N’oubliez pas d’ajouter la dépendance spring-security-test (incluse dans spring-boot-starter-test) et d’importer les méthodes statiques nécessaires.

Conclusion

Spring Security est un framework extrêmement puissant et flexible pour sécuriser vos applications Spring Boot. Il gère les complexités de l’authentification et de l’autorisation, vous permettant de vous concentrer sur la logique métier tout en assurant que votre application est protégée contre les menaces courantes.

Vous avez vu comment mettre en place une configuration de base, gérer l’authentification en mémoire ou avec une base de données via UserDetailsService, et comment sécuriser vos endpoints web ou vos méthodes de service en utilisant SecurityFilterChain et les annotations comme @PreAuthorize.

Autres Aspects De Sécurité à Considérer

La sécurité est un vaste sujet. Au-delà des bases vues ici, d’autres aspects importants incluent :

• CORS (Cross-Origin Resource Sharing) : Comment gérer les requêtes provenant de domaines différents.
• CSRF (Cross-Site Request Forgery) : Spring Security fournit une protection intégrée contre les attaques CSRF pour les applications web basées sur session. Pour les API sans état (JWT), cela est souvent moins préoccupant côté serveur mais doit être géré côté client.
• Gestion des sessions : Comment Spring Security gère les sessions (pour les applications web avec état).
• OAuth2 et OpenID Connect : Pour l’authentification et l’autorisation déléguées (se connecter avec Google, Facebook, etc., ou sécuriser des API avec des tokens d’accès). Spring Security offre un support complet pour agir en tant que client, serveur de ressources ou serveur d’autorisation OAuth2.
• Protection contre les attaques par force brute.
• Sécurisation des communications (HTTPS).

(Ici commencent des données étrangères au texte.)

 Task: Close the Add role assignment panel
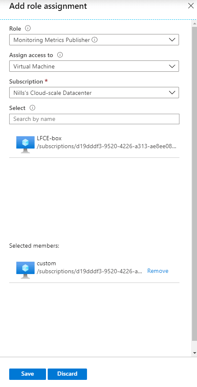(x=191, y=6)
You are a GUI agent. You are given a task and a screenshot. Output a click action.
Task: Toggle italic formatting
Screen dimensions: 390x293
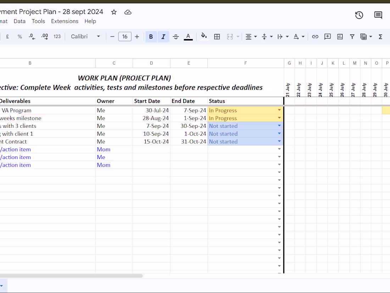(163, 36)
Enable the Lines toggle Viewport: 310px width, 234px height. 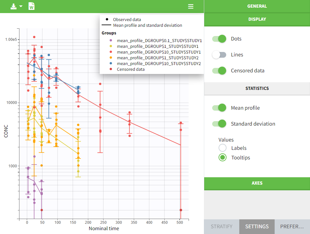click(219, 55)

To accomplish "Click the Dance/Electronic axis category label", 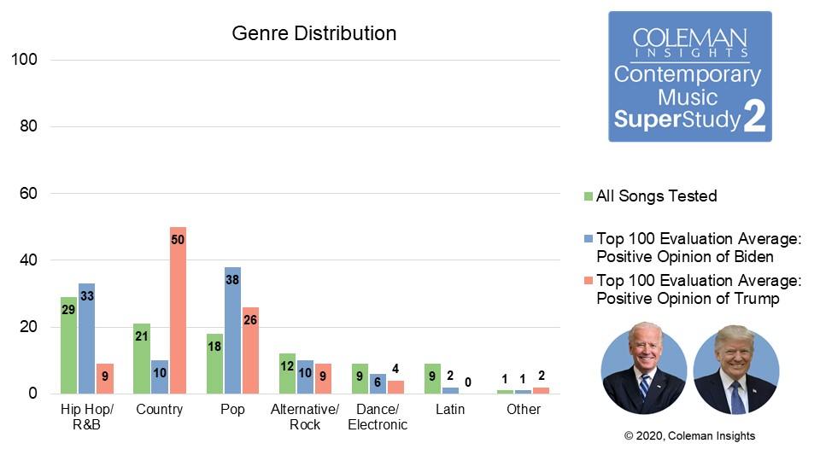I will pyautogui.click(x=378, y=417).
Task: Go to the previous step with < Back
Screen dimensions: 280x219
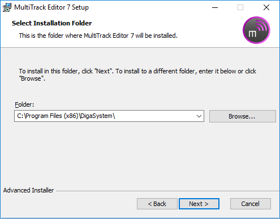Action: tap(157, 204)
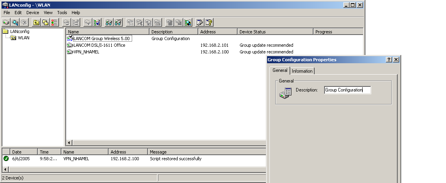
Task: Switch to the Information tab
Action: (x=302, y=71)
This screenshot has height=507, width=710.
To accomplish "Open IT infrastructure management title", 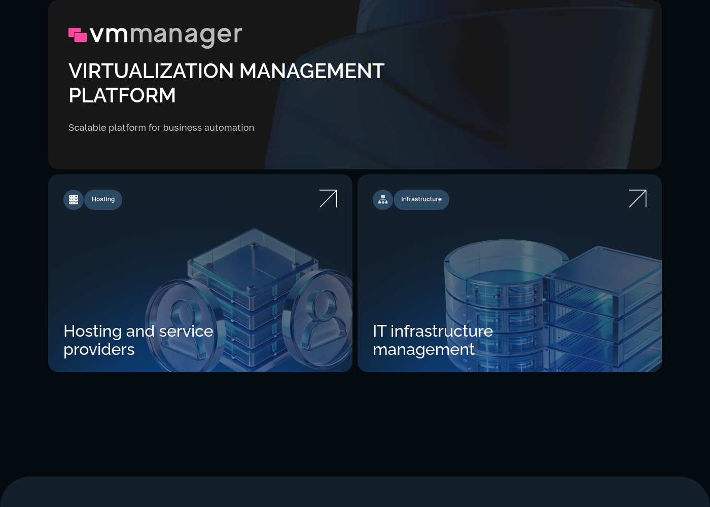I will point(433,340).
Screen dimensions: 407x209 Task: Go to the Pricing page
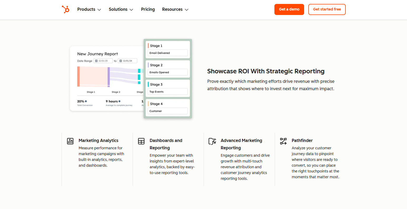pyautogui.click(x=148, y=9)
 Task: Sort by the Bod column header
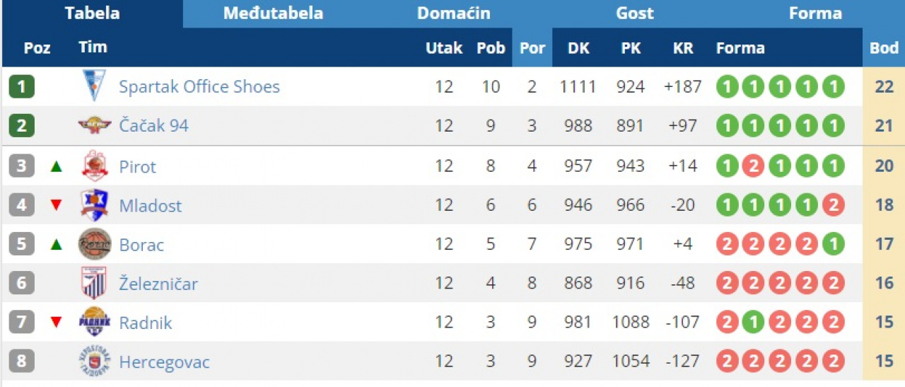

Ressources Pour Approfondir

Spring Security est un sujet complexe avec une documentation très complète. Pour aller plus loin, je vous recommande vivement :

• La documentation officielle de Spring Security.
• Les guides Spring sur la sécurité (https://spring.io/guides/gs/securing-web/, https://spring.io/guides/gs/rest-service-cors/, etc.).
• Explorer les starters spécifiques comme spring-boot-starter-oauth2-client ou spring-boot-starter-oauth2-resource-server.

La sécurité est un apprentissage continu. En commençant avec les bases solides fournies par Spring Security, vous êtes bien équipé pour construire des applications Java sûres.